Algorithms for Quantum Computing
This course is taught in English. This course was offered in the winter term 2021/22.
Description
Quantum computing is one of the hot trends in computer science, that uses quantum phenomena such as superposition or quantum entanglement to perform computations. Quantum computers use the power of quantum bits or qubits, which can be in more states than the two (binary) states offered by classical computers. This results in strong parallelism, thus quantum computers are believed to be able to quickly solve certain problems that no classical computer could solve in any feasible amount of time.
In this course we will cover algorithms that run on a realistic model of quantum computing.
For introduction, have a look at Google's video on demonstrating quantum supremacy, and read Prof. Scott Aaronson's response to it.
Requirements
We are looking for enthusiastic students who have an interest in quantum algorithms. The papers to be covered are sometimes technical and require basic knowledge of graph theory and complexity theory. The intended audience are Master students, and advanced Bachelor students, of TM (Technomathematik), CS (Computer Science), DS (Data Science), CSE (CS in Engineering).

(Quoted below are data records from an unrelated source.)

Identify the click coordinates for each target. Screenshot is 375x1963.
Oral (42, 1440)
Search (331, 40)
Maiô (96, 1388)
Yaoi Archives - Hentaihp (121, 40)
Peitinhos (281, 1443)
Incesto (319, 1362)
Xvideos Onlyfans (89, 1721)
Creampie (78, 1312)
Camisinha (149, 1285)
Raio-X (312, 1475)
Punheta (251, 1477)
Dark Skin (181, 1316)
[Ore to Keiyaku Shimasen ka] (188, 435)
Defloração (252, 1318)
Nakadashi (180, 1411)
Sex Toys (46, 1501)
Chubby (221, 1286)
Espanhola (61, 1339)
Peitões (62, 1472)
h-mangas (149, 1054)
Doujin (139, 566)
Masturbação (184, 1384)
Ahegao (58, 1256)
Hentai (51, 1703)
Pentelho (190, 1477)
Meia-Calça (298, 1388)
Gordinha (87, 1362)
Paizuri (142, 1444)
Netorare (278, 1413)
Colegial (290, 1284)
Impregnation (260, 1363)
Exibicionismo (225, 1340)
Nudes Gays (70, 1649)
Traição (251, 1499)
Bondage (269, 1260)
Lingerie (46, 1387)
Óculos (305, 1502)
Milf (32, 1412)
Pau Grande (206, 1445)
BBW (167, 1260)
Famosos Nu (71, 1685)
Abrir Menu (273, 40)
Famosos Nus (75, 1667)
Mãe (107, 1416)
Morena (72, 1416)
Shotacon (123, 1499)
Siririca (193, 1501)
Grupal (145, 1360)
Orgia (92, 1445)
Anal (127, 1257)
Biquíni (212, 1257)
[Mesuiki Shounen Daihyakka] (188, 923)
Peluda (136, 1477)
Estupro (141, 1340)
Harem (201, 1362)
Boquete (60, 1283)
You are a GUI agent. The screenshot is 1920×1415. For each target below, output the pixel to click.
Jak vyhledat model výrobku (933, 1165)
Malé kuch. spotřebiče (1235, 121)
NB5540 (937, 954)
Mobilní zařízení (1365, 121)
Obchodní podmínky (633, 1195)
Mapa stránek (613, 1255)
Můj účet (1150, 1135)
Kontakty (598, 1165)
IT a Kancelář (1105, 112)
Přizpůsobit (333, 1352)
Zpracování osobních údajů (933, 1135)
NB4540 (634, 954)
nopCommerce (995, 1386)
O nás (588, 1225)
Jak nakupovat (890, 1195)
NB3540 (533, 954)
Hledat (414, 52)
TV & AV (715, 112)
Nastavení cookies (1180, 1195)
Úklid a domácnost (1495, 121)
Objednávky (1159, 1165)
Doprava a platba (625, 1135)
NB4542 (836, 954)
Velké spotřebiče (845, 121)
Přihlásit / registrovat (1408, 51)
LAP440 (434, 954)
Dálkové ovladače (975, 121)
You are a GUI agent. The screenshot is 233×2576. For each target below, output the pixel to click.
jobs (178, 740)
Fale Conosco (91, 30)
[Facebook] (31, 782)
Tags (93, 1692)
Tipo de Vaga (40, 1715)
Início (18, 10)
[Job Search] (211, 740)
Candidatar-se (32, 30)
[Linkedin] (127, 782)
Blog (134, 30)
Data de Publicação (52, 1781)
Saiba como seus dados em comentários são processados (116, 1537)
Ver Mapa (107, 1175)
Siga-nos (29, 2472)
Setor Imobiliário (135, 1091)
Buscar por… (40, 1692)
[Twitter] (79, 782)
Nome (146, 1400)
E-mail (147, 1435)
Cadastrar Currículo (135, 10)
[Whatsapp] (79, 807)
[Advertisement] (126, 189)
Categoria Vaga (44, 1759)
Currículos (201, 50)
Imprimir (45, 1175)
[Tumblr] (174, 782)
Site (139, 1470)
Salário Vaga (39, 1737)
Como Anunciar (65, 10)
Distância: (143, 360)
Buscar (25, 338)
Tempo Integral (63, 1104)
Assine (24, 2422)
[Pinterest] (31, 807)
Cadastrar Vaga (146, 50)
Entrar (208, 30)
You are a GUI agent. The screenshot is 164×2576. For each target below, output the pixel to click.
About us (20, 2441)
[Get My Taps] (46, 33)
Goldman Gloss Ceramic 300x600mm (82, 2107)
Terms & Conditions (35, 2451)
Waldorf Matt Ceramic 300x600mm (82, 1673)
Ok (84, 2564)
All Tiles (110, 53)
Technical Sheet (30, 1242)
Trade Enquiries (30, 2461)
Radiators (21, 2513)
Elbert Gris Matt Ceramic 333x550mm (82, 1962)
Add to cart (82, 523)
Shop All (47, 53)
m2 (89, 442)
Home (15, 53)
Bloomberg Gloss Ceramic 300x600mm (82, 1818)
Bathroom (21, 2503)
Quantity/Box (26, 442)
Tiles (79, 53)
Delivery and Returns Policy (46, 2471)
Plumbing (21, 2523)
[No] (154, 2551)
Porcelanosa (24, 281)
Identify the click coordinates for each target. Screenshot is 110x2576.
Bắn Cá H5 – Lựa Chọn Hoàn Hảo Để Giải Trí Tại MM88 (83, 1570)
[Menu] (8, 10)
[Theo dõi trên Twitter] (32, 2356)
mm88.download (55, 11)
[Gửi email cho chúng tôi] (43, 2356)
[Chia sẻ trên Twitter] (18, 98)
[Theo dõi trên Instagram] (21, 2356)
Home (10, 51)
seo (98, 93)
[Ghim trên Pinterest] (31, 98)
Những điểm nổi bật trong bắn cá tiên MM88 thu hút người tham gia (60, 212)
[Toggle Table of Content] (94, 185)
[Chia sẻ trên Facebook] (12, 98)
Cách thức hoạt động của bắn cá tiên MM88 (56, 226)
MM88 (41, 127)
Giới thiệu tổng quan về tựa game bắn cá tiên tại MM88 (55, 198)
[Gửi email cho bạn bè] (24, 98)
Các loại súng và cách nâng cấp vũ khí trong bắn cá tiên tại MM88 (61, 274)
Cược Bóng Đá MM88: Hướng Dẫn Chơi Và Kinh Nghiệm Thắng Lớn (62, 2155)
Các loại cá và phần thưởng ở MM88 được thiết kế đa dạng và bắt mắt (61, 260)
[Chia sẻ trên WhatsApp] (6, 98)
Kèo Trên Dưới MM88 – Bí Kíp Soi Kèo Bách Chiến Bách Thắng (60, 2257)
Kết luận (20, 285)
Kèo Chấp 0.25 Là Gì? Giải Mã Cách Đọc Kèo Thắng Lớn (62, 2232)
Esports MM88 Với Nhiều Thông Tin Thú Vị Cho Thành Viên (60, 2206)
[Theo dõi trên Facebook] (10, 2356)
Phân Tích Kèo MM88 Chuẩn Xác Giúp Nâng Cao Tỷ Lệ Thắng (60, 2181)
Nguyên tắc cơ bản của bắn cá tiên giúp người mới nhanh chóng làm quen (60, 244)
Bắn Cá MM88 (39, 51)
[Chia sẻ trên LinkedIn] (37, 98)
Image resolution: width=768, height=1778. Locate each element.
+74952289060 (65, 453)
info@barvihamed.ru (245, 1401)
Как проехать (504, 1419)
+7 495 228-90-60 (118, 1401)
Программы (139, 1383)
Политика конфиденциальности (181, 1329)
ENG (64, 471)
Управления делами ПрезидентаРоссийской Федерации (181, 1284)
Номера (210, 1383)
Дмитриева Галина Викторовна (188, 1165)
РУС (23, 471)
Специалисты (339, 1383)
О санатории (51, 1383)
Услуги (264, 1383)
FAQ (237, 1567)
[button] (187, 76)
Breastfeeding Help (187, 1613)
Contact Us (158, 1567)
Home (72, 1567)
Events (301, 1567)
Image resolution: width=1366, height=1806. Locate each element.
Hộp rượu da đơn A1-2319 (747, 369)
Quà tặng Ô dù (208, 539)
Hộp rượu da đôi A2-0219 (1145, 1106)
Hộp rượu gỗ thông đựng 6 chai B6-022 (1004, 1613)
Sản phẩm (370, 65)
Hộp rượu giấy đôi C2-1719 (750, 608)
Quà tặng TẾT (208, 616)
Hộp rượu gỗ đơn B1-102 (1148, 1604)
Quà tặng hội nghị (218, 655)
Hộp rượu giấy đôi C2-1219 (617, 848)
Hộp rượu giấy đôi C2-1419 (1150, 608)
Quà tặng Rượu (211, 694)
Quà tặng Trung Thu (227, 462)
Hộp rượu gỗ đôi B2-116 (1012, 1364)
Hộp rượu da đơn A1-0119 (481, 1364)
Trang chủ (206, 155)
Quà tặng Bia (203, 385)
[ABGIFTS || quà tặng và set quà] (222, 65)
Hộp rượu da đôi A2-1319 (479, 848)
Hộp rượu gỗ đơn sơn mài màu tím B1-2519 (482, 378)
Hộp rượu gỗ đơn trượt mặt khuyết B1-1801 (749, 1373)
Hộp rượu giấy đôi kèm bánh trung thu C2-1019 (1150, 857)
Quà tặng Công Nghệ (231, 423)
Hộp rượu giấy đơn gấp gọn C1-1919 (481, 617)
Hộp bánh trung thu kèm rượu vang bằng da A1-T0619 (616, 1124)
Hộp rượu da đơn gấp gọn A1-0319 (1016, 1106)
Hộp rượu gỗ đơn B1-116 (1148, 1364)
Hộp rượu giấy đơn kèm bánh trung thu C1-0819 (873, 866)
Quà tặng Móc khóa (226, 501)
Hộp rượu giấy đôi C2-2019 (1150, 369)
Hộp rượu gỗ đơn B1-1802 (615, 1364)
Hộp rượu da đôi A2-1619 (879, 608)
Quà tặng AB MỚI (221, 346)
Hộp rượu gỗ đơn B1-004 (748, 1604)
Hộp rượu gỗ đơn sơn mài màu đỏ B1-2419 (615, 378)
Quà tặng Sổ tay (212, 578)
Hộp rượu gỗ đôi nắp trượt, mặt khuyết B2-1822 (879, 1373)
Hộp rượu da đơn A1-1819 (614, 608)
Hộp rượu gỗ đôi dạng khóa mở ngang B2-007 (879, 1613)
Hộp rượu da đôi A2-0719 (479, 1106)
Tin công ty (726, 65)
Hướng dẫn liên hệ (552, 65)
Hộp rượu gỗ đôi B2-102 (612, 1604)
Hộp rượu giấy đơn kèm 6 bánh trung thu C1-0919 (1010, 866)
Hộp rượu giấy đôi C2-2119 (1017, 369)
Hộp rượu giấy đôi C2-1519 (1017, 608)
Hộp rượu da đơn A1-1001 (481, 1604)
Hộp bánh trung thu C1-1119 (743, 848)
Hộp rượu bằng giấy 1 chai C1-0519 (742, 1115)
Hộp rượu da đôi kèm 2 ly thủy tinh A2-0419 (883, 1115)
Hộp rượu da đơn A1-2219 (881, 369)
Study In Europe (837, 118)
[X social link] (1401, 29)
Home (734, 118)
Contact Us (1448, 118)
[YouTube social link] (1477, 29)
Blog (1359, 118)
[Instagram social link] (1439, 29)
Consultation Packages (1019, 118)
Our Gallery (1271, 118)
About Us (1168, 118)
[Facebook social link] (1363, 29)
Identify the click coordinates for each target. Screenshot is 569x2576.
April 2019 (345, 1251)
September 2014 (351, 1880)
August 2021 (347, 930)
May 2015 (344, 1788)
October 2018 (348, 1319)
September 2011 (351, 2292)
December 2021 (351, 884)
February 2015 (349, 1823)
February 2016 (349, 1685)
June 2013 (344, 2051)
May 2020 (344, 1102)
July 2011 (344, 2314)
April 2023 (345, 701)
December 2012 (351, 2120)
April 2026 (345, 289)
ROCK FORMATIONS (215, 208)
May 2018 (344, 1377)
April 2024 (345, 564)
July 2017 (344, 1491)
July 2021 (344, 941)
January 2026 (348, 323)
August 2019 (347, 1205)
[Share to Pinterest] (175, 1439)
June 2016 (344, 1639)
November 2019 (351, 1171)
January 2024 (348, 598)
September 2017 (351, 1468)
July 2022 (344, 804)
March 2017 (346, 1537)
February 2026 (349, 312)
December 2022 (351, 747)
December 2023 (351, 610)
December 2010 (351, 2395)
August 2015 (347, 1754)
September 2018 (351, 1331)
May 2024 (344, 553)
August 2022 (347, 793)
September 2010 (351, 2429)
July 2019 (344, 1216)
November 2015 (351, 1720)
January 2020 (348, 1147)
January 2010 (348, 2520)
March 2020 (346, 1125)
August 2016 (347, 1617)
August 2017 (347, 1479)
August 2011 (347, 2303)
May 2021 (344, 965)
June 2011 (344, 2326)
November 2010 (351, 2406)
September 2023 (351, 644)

The amount of ECTS you can acquire for this course depends on your degree program. Please inform us before the start of the course if you want your participation to be graded or ungraded.
Tasks
The seminar will cover a number of topics from the area of quantum algorithms. Each topic will be covered by one student, who will summarise a recent result in a 30-minute presentation and a written report of 5-10 pages.
Setup
The dates of the seminar are to be determined later. There is a maximum number of 10 participants.
Topics
The topics will be assigned to students by taking into account their preferences:
- Dynamical Systems Theory and Algorithms for NP-hard Problems
- Quantum Speedups for Exponential-Time Dynamic Programming Algorithms
- Quantum Speedup for the Minimum Steiner Tree Problem
- Clifford algebras meet tree decompositions
- Permutation-Based Combinatorial Optimization